Beatrice is the Principal's daughter and the girl who makes everyone else's life a nightmare when she doesn't get her way. (We are not fans of her.)
Mrs. Sweeney, Finley's project for the semester is a feisty old broad who has both a lot to teach her young helper and a lot left to learn still.
Sister Maria is Finley's music tutor and one funny nun! (I spent 8 years in Catholic school. I can attest to the lack of humor some nuns have.) She is loving and patient with Finley while also imparting wisdom. She helps her to understand that sometimes it's not that God isn't speaking to us but that we weren't listening. She explains to Finley that sometimes we hold onto our anger, our control, like an addiction because it's easier then letting go.
"To truly try means to accept God's love, his healing, to accept the world can be ugly, but your heart doesn't have to be. It takes courage, Finley the warrior. You haven't held on to your anger and bitterness in search of healing, but as a banner of your hurt. Because it's real and visible and strong, " she said. "But so is God's love and so are those arms he's holding out for you."

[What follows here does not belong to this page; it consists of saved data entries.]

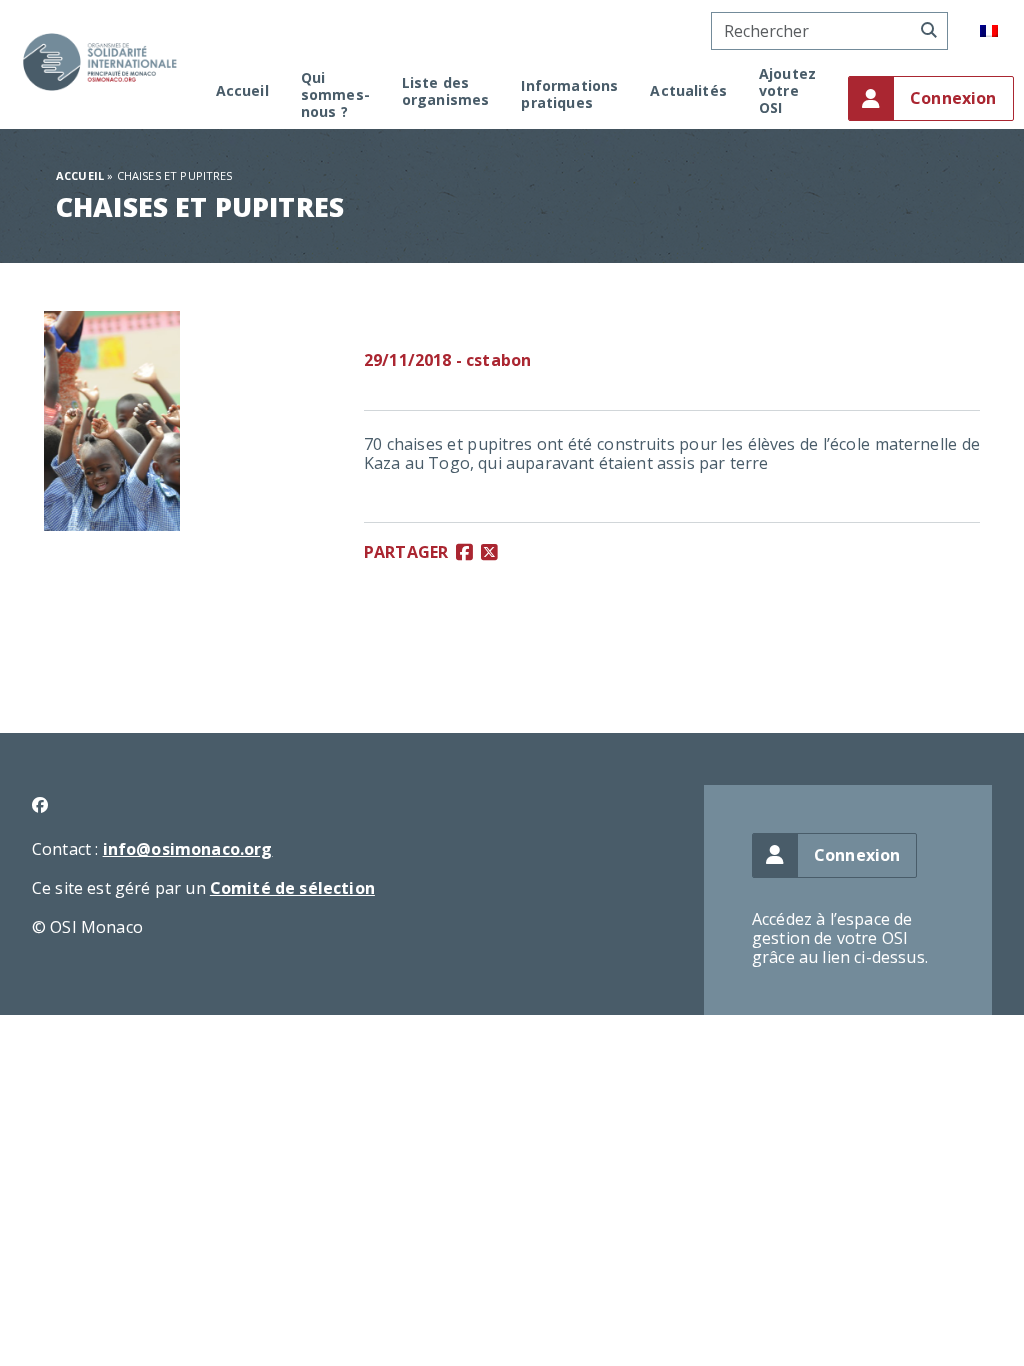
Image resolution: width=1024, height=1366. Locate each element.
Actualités (688, 91)
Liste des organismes (446, 92)
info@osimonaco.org (188, 849)
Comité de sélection (292, 888)
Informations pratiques (569, 95)
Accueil (242, 91)
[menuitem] (989, 31)
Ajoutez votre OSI (787, 91)
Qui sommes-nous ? (335, 95)
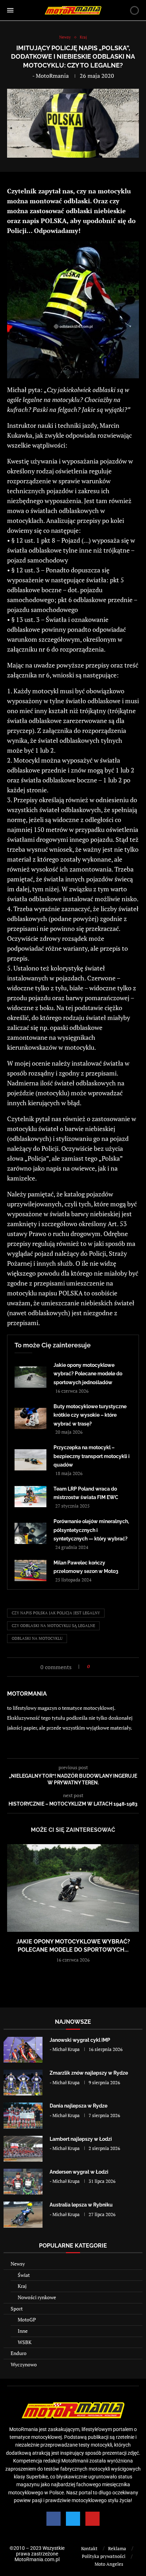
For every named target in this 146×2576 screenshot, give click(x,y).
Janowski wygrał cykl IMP (80, 2040)
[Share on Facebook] (97, 1666)
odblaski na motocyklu (37, 1638)
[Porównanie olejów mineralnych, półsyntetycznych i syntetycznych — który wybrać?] (30, 1533)
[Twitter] (73, 2519)
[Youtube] (92, 2519)
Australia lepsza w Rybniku (81, 2205)
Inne (23, 2330)
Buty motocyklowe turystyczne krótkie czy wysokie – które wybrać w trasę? (90, 1415)
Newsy (18, 2263)
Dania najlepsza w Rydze (78, 2106)
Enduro (19, 2353)
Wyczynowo (24, 2364)
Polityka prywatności (103, 2556)
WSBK (25, 2342)
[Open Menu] (10, 10)
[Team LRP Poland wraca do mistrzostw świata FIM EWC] (30, 1496)
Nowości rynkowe (37, 2297)
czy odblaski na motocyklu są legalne (53, 1625)
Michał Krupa (66, 2049)
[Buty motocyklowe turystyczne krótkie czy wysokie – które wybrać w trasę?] (30, 1418)
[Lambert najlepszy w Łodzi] (23, 2149)
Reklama (117, 2548)
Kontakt (89, 2548)
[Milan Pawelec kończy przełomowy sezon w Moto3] (30, 1570)
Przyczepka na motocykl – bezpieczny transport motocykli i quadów (92, 1456)
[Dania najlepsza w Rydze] (23, 2115)
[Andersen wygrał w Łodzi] (23, 2182)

"I read my Bible and I see nothing. And when I pray, I feel…nothing. I'm so sick of that. That…emptiness."
"And yet it becomes like an addiction, doesn't it?" Sister Maria's crystal-blue eyes seared into mine. "Because it's something you've come to know and trust. Closing your heart to God and the rest of the world won't fill those raw places. It just makes more room for Satan to settle in your heart. Makes his lies easier to believe - that you're not worthy, that God doesn't truly care. That he didn't care about your brother, your family, or you. Finley, you can't hear the Lord's voice over all that distraction, even over the sounds of your own pretty music."
This was a clean book which was refreshing, no profanity, no sex yet it had plenty of romantic tension and I enjoyed the Scripture that was woven throughout it. Jones, did a wonderful job of describing the layout of the Emerald Isle too.